El futuro de los aranceles tras la decisión de la Corte

La Corte Suprema de EE.UU. acaba de anular los aranceles de emergencia que había impuesto el presidente Trump. La decisión se basa en el argumento de que el Ejecutivo no tiene la autoridad para aplicar impuestos, incluyendo los referidos a comercio exterior, que son exclusivos del Congreso. Esta ratificación de la Corte es significativa y marca un límite claro en las acciones del gobierno.

Sin embargo, Trump parece no dar su brazo a torcer. En respuesta a este fallo, ha decidido crear un nuevo arancel universal del 10% —o del 15%, según se escucha por ahí— invocando una ley de los años 70 que le permite actuar en caso de crisis de balanza de pagos. Pero, ¿realmente hay una crisis?

Según parece, no. No hay evidencia de problemas en las cuentas del país, y los pagos están en orden. Por eso, es curioso que el gobierno trate de justificar este nuevo arancel bajo las premisas de una crisis que, a la luz de los hechos, no se sostiene.

Los nuevos aranceles pueden estar vigentes por 150 días. Claro, eso siempre que la Justicia no declare su inaplicabilidad antes de tiempo, lo cual no parece fácil, dado el ritmo habitual de los tribunales. Y es probable que Trump busque prorrogar esta medida una vez que expire ese plazo, a menos que la Justicia imponga un límite.

El panorama se complica cuando hablamos de las opciones que tiene el presidente. Existen otras alternativas bajo secciones específicas que requieren investigaciones, pero esto puede llevar su tiempo. Lo cierto es que no podrá mantener el mismo nivel de protección que había establecido antes de la decisión de la Corte. Convencer al Congreso para que respalde estas decisiones, parece estar muy lejos de la agenda actual.

Los aranceles han tenido un uso directo y estratégico para Trump. Recordemos, por ejemplo, la tasa del 50% impuesta a Brasil por el proceso al expresidente Bolsonaro, o las fluctuaciones con Suiza. Estas maniobras hacen que sea difícil que el Congreso se adapte a ese tipo de cambios constantes, ya que la idea del presidente es tener un “garrote” que pueda usar a su antojo.

Pero, ¿cuáles son los resultados concretos de esta política arancelaria en un contexto legal tan precario? Al principio, lograron generar acuerdos comerciales favorables. Sin embargo, muchos de esos acuerdos siguen en el aire y, tras el fallo, esos beneficios se han diluido.

Trump buscaba reubicar la industria en EE.UU. y generar más empleo, pero la realidad ha sido distinta. La economía ha crecido, pero impulsada principalmente por los servicios. Y el tema de la creación de empleo se ha visto afectado en gran medida; el año pasado, apenas se añadieron 181 mil empleos netos, cuando en años pasados los números eran mucho más alentadores.

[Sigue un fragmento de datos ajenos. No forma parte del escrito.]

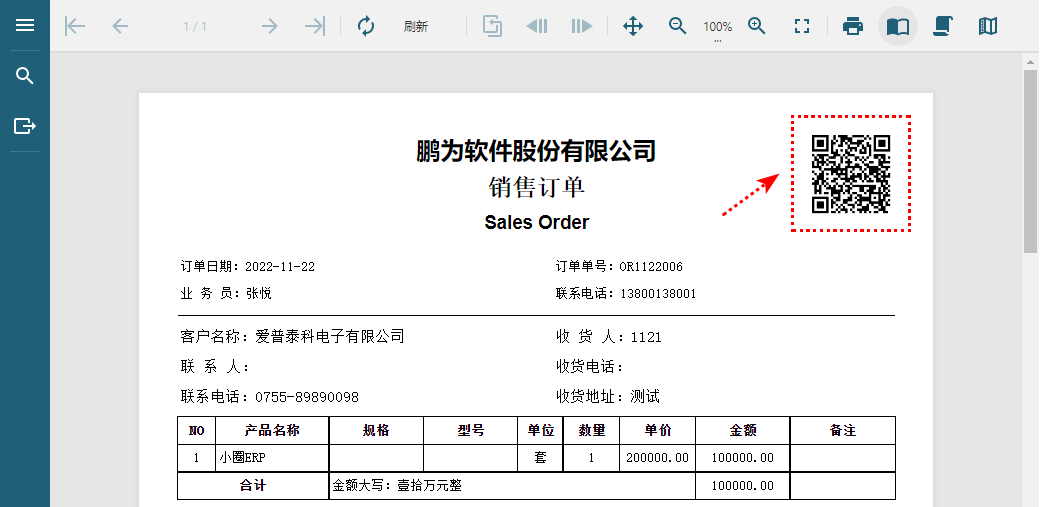This screenshot has height=507, width=1040.
Task: Jump to last page of report
Action: click(x=315, y=26)
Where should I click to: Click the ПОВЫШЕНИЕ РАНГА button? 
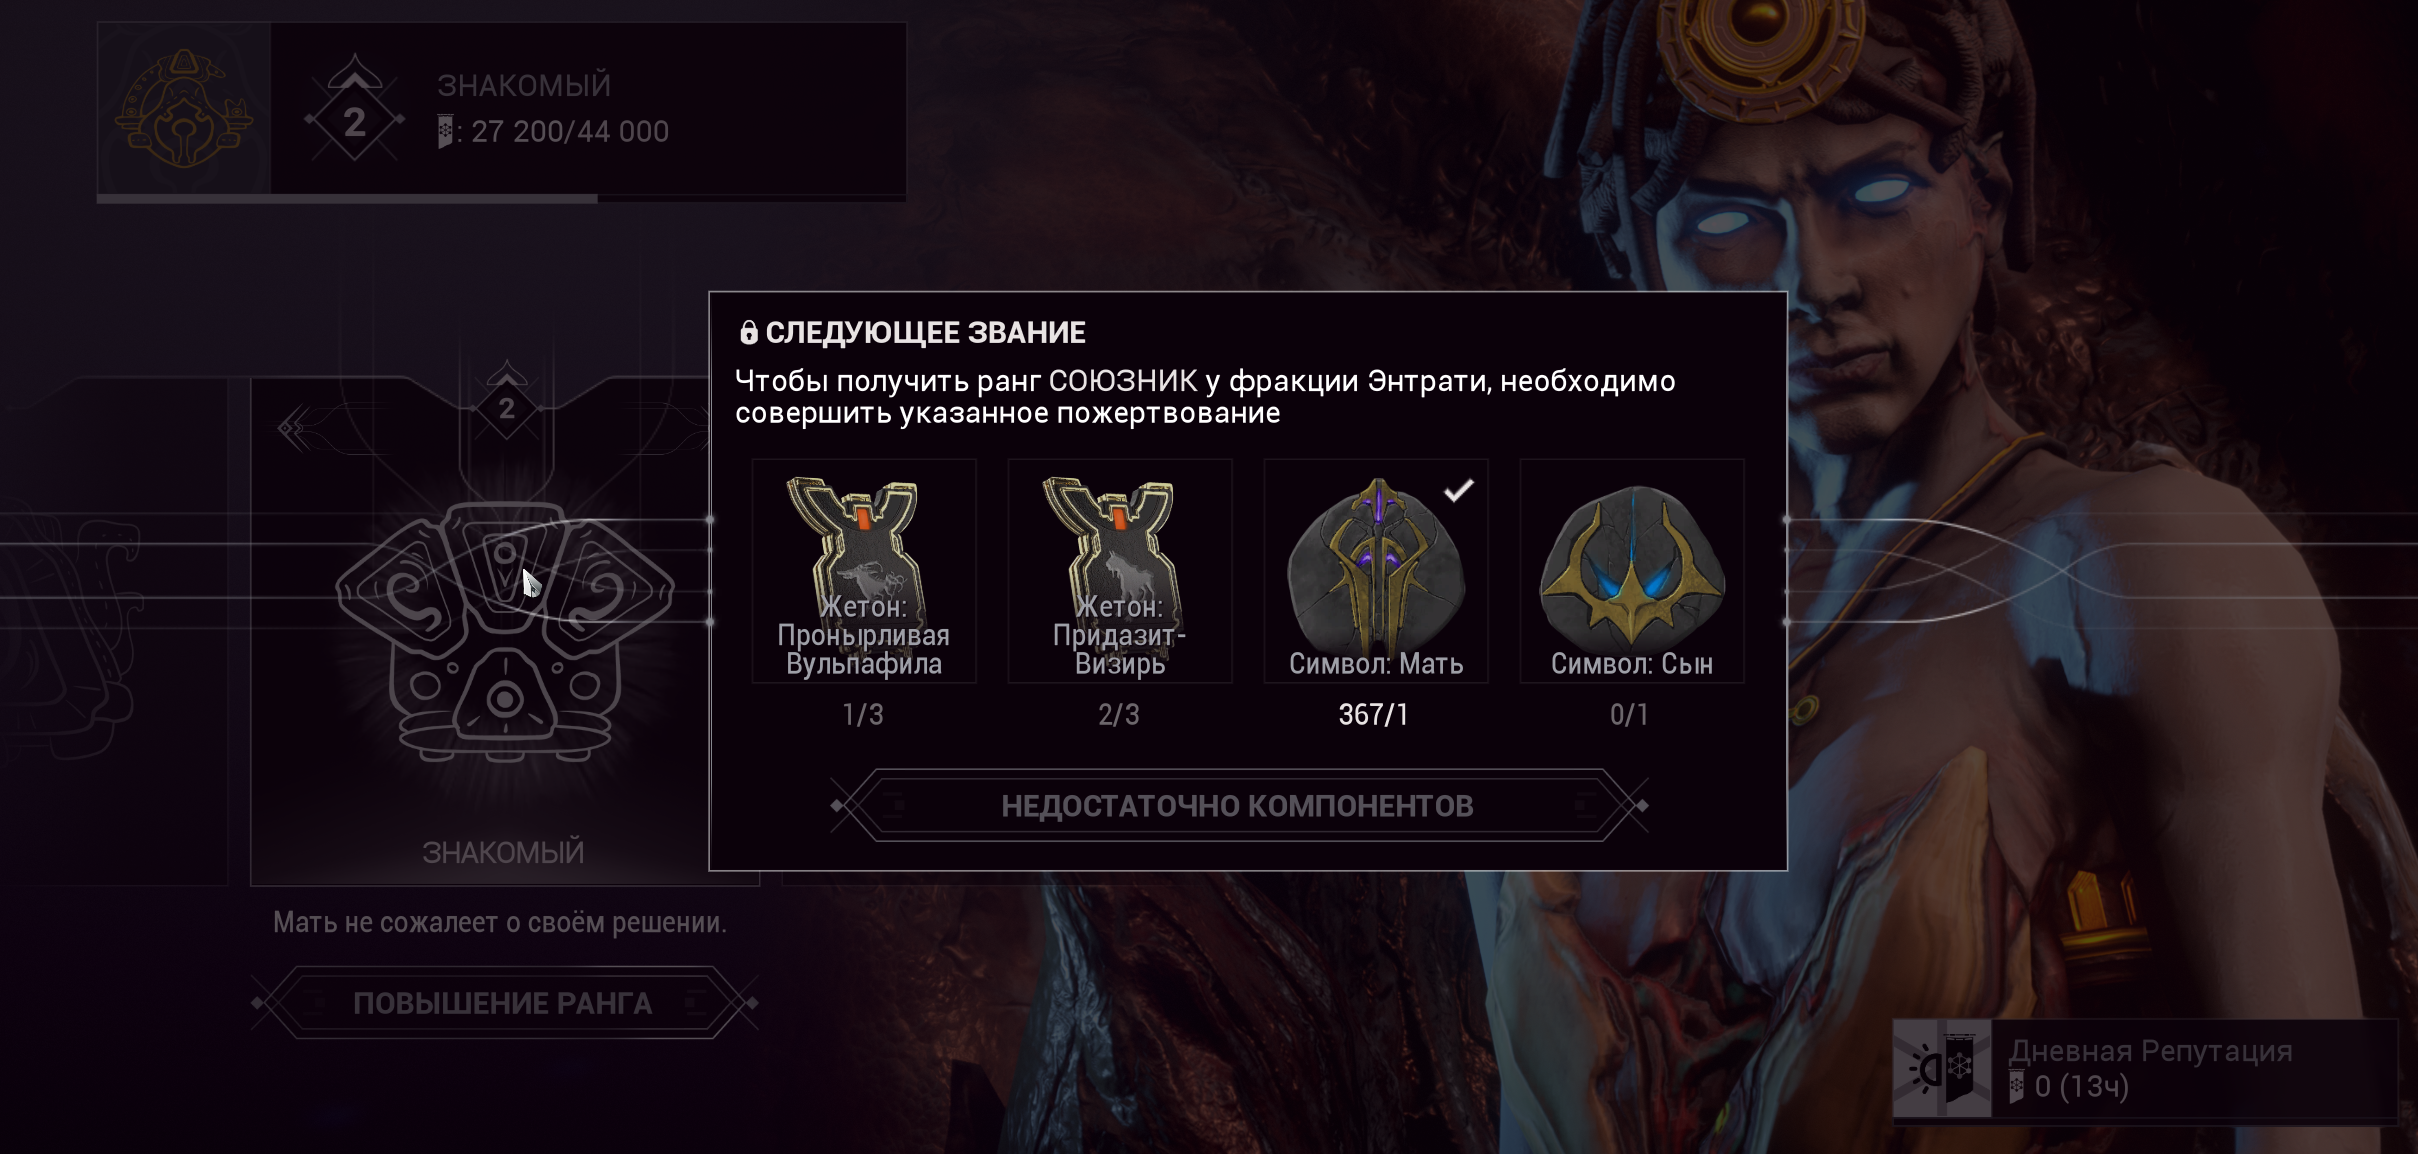coord(503,1003)
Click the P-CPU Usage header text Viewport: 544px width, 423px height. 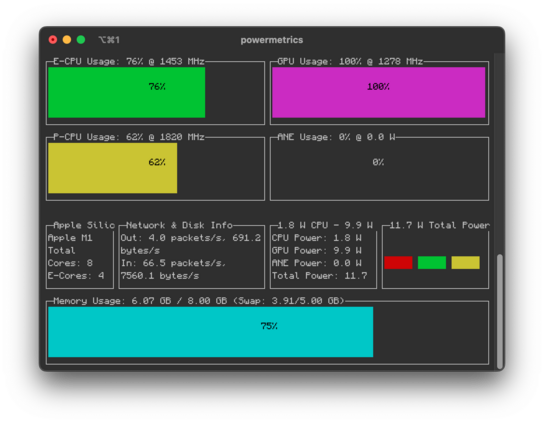[129, 137]
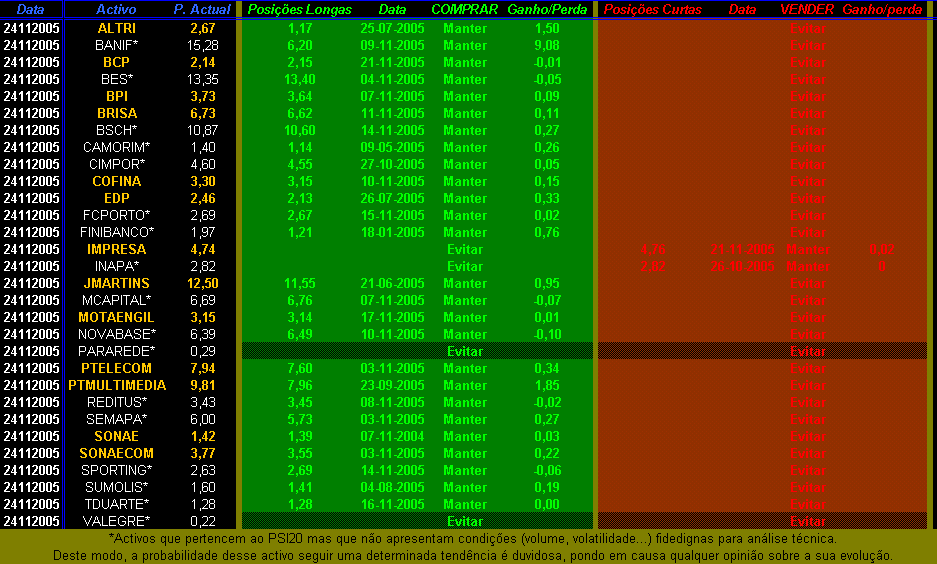Click IMPRESA short position value 4,76
The height and width of the screenshot is (564, 937).
point(652,249)
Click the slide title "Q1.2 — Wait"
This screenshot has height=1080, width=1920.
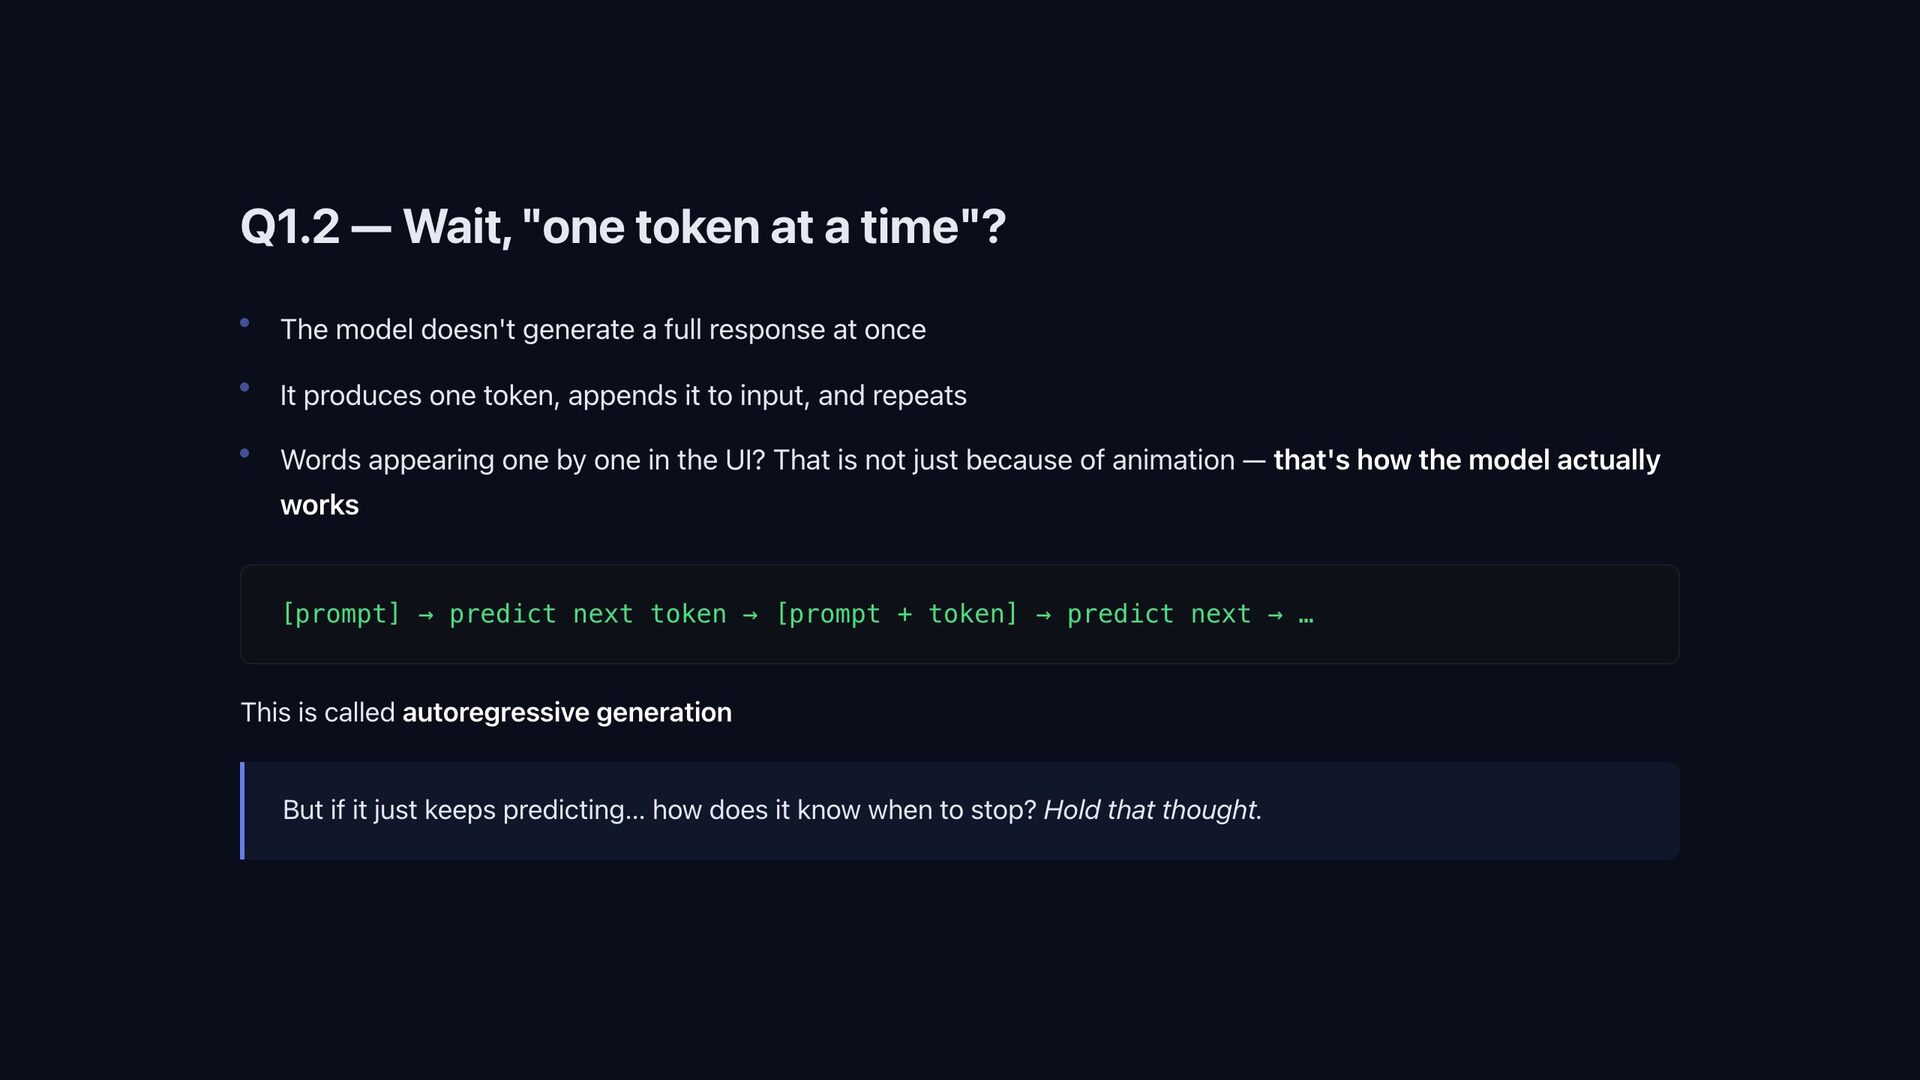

En cuanto al aspecto financiero, los aranceles han generado ingresos, pero ahora esos fondos tendrán que ser devueltos. Y esto se convierte en un verdadero lío, ya que la Corte no se pronunció sobre cómo manejar estos fondos y dejó ese tema en manos de jueces menores.

El comportamiento de la Bolsa ha sido otro tema de conversación. Tras el fallo, se vio una leve reacción positiva, pero luego la incertidumbre llevó a una caída. Las cifras sobre inteligencia artificial han generado inquietud y hacen que los mercados reaccionen de manera hipersensible.

A medida que avanza la tecnología, la velocidad de los cambios tiende a generar ansiedad. La disrupción provocada por la inteligencia artificial está en el centro del debate, generando miedos sobre un futuro incierto. Esto no se trata solo de números, sino de percepciones que afectan directamente tanto a inversores como a la población en general.